(Stored entries)
■ ■ ■ ■ ■

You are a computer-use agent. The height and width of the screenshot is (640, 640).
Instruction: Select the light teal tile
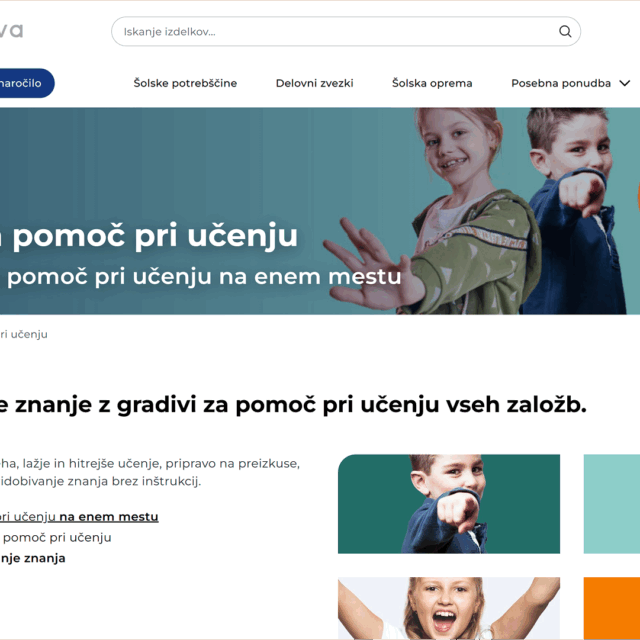pos(611,504)
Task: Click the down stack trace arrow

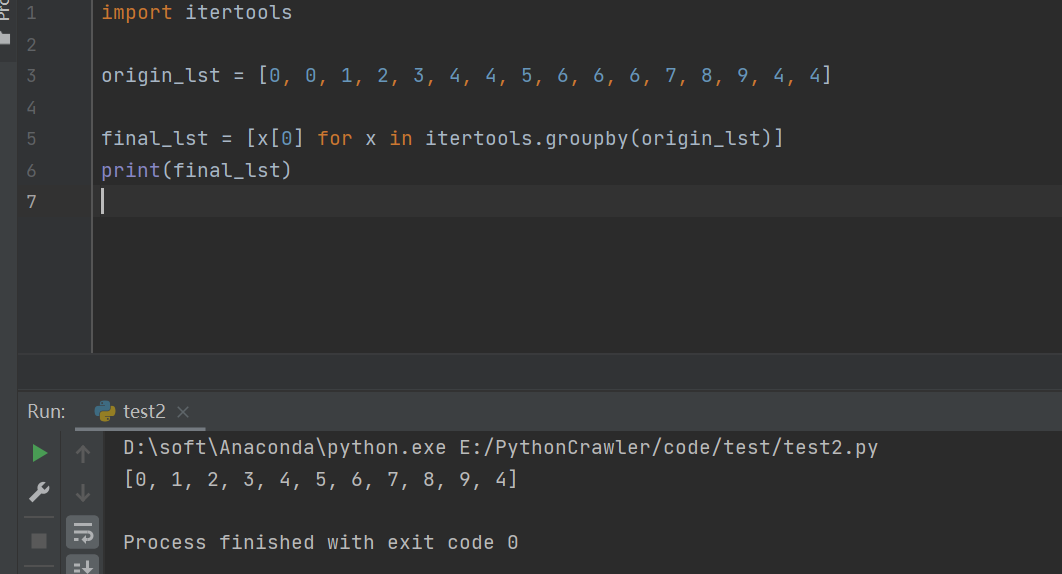Action: pyautogui.click(x=83, y=493)
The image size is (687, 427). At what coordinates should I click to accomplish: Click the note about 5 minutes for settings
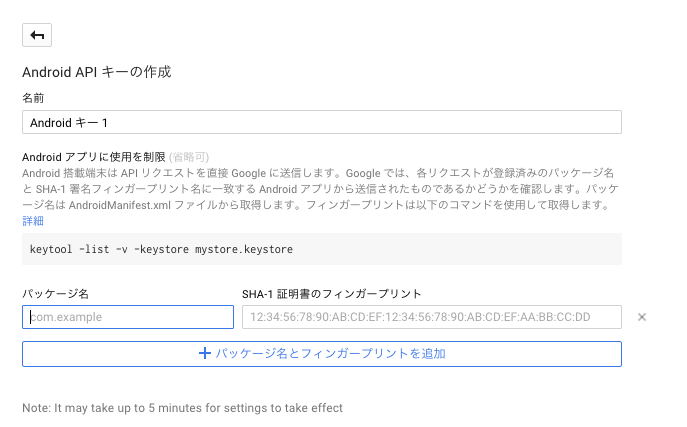click(x=182, y=408)
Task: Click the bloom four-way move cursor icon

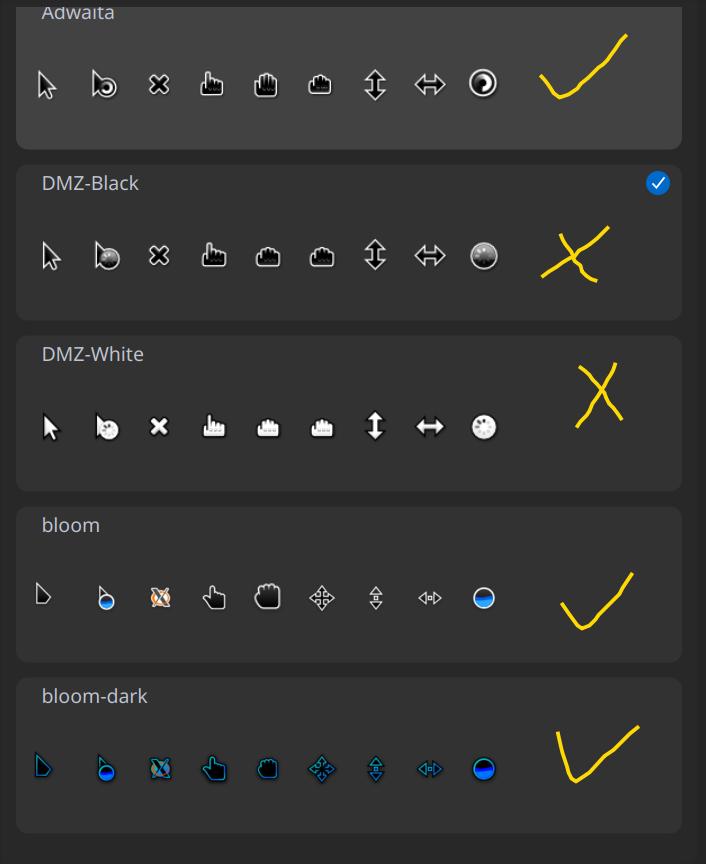Action: click(x=322, y=598)
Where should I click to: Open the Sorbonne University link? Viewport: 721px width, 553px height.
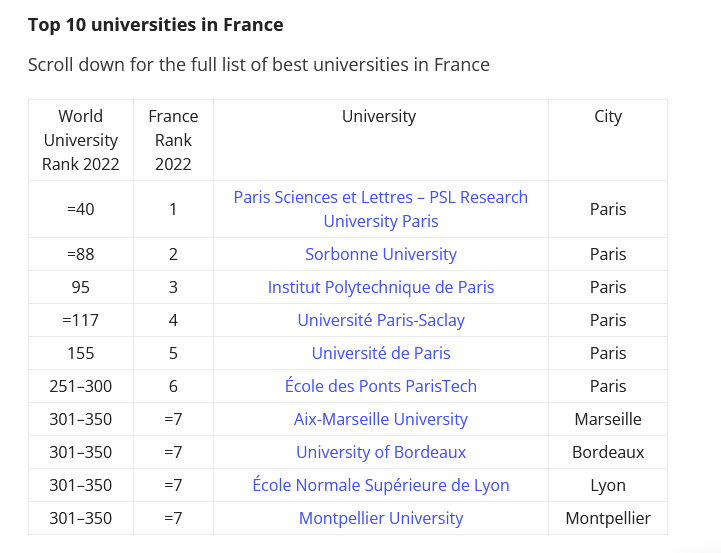click(380, 254)
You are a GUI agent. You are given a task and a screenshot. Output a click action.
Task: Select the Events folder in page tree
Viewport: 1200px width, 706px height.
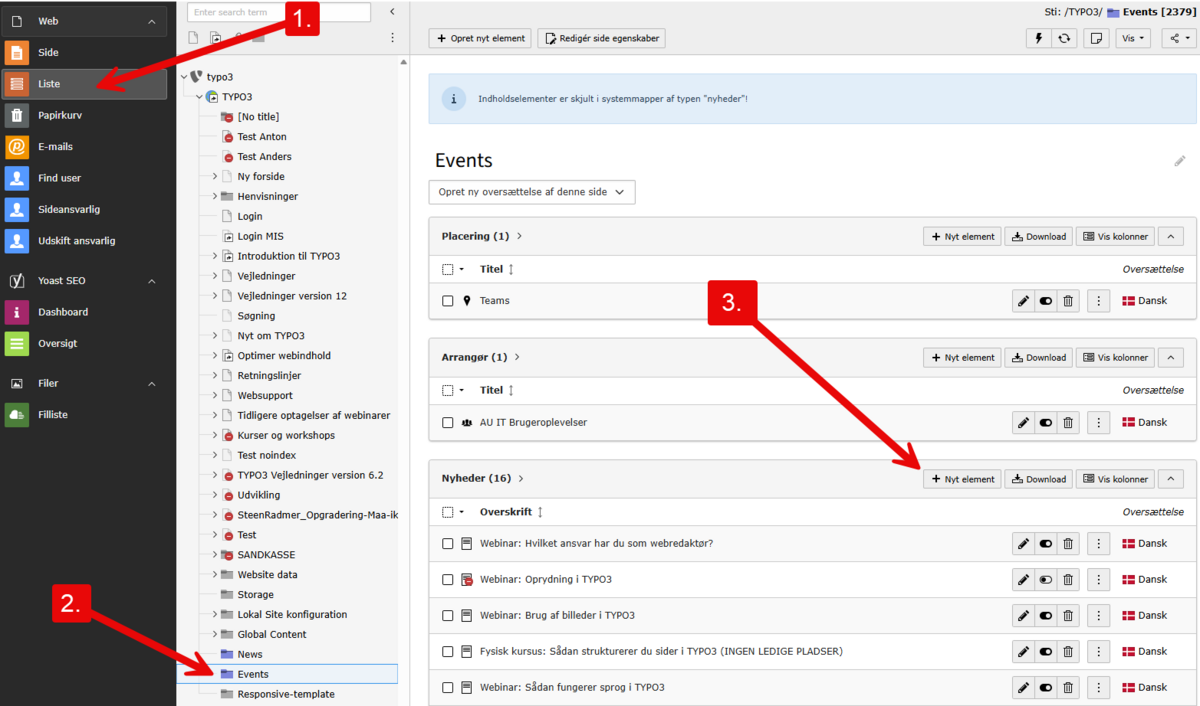[x=253, y=674]
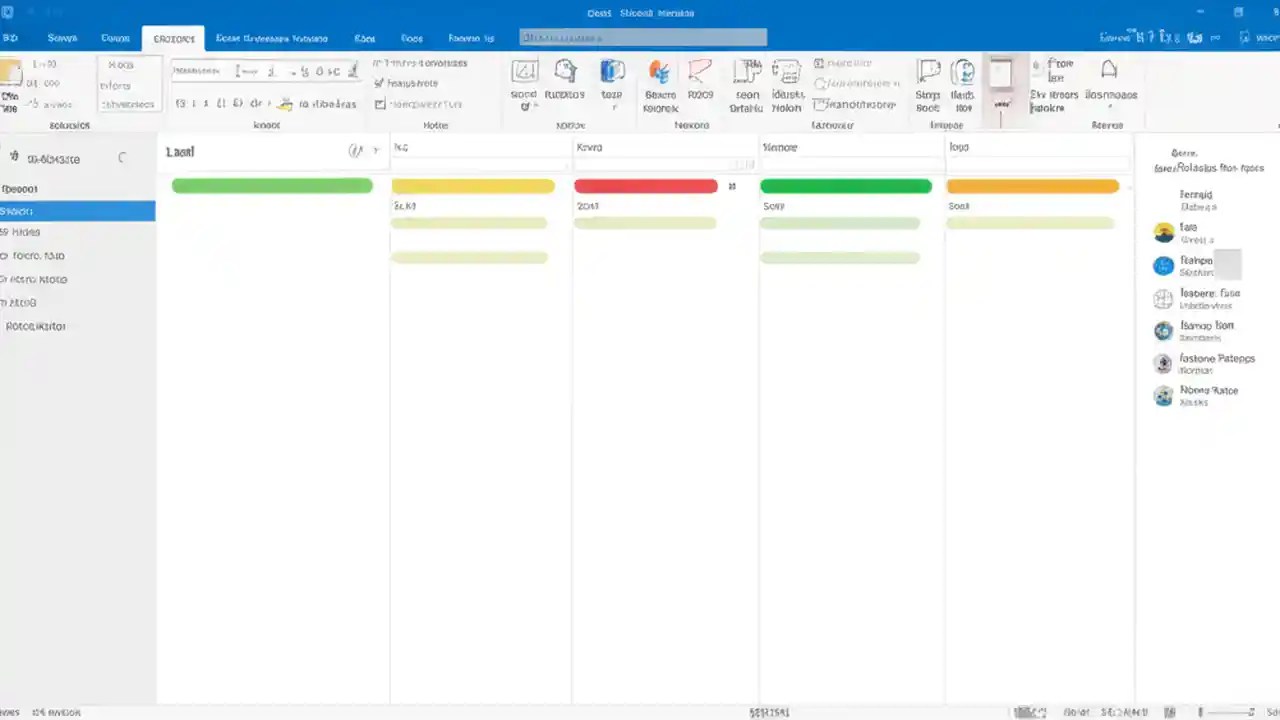Viewport: 1280px width, 720px height.
Task: Check the task completion circle beside first column header
Action: (355, 151)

■ ■ ■ ■ ■

__YOUR OBJECTIVE__
Wherever the string "agent" appears in the entries, copy that line.

__ANSWER BELOW__
You are a computer-use agent. The height and width of the screenshot is (640, 640).
You are a GUI agent. You are given a task and a screenshot. Output a click action.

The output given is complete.